* **Aim of the task**:
Copy the entries exactly. Leave out any pictures.

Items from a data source
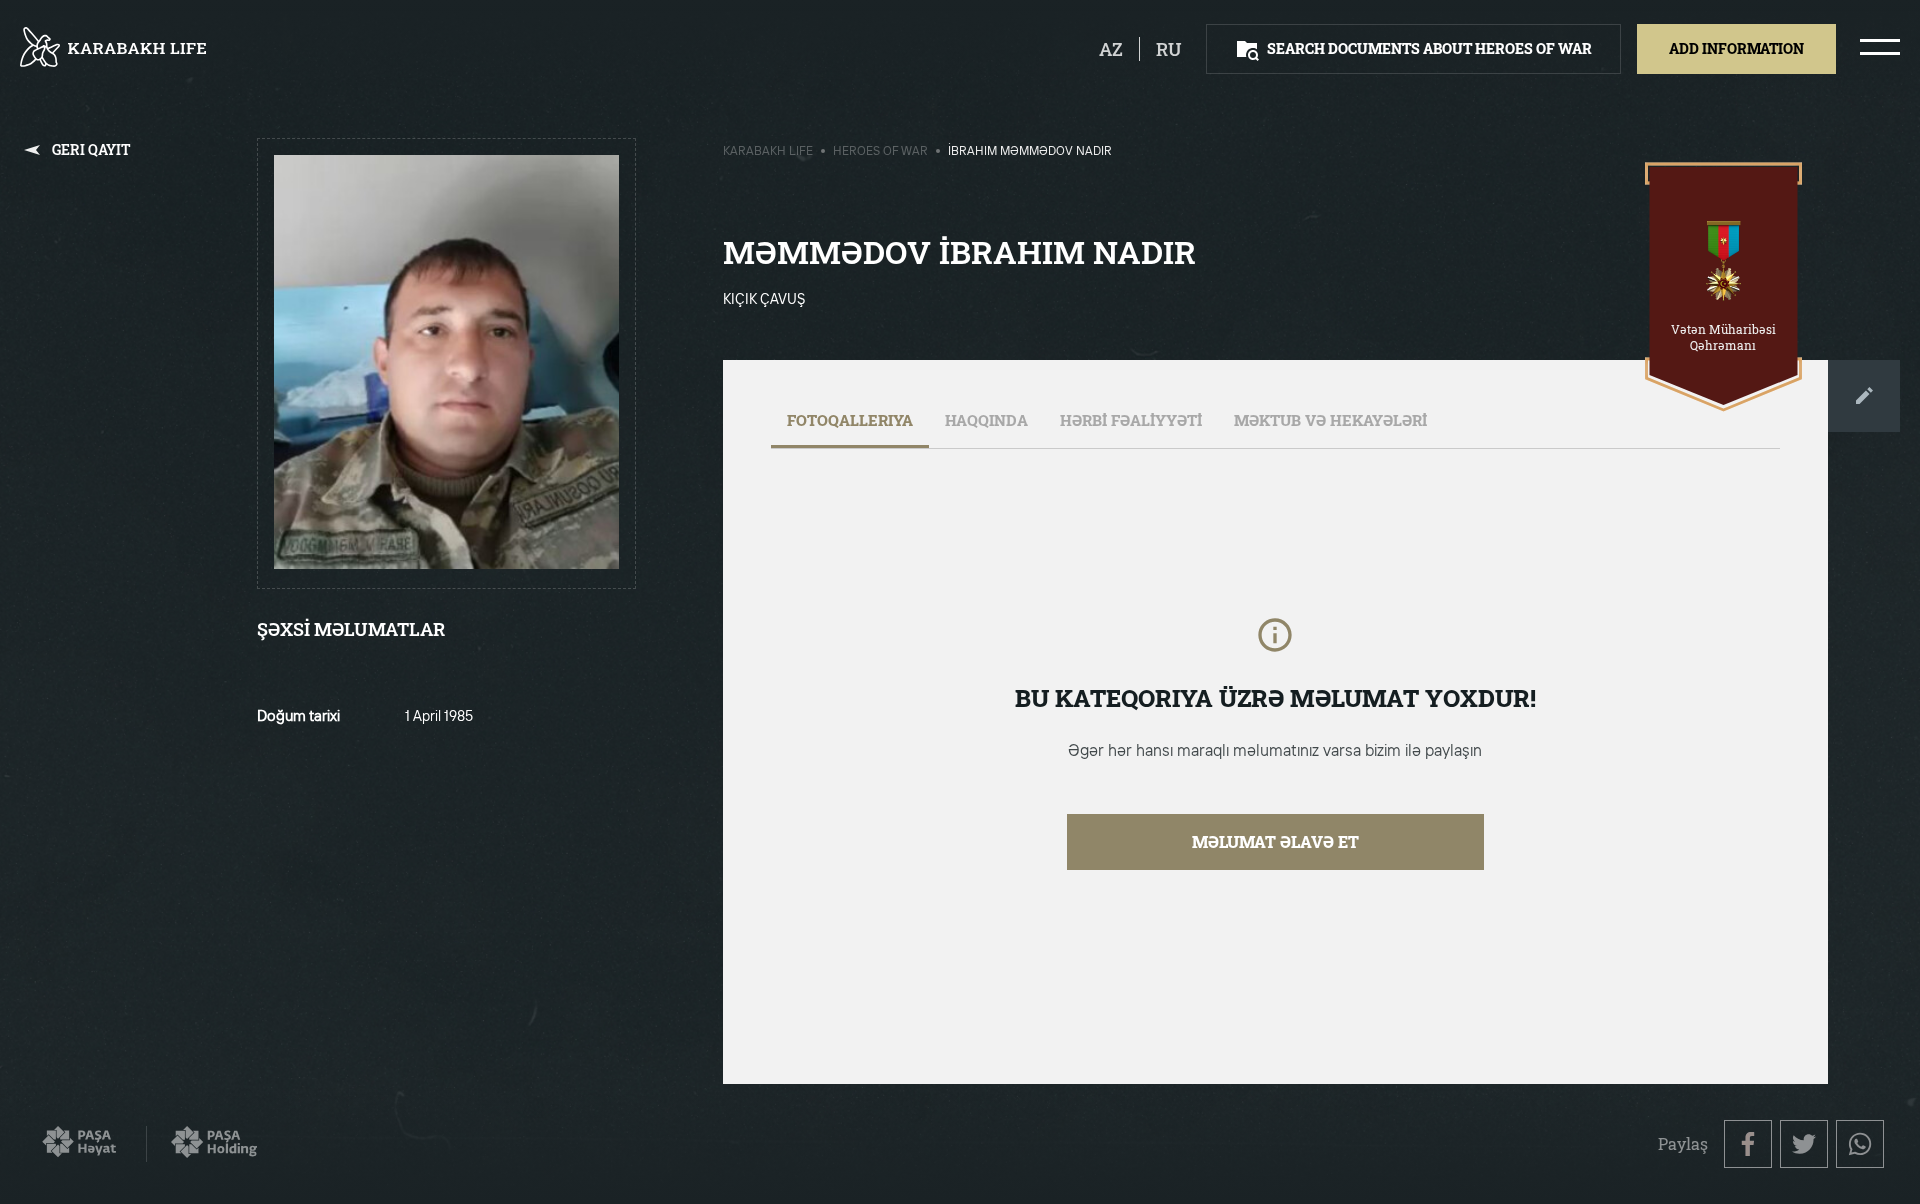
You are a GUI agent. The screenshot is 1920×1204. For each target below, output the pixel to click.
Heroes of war (880, 152)
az (1111, 49)
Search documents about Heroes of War (1429, 48)
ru (1169, 49)
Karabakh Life (768, 152)
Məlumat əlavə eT (1275, 841)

* **Reply to the exercise**:
You are a GUI agent. The screenshot is 1920×1204. For each target below, output the pixel to click.
Heroes of war (880, 152)
az (1111, 49)
Search documents about Heroes of War (1429, 48)
ru (1169, 49)
Karabakh Life (768, 152)
Məlumat əlavə eT (1275, 841)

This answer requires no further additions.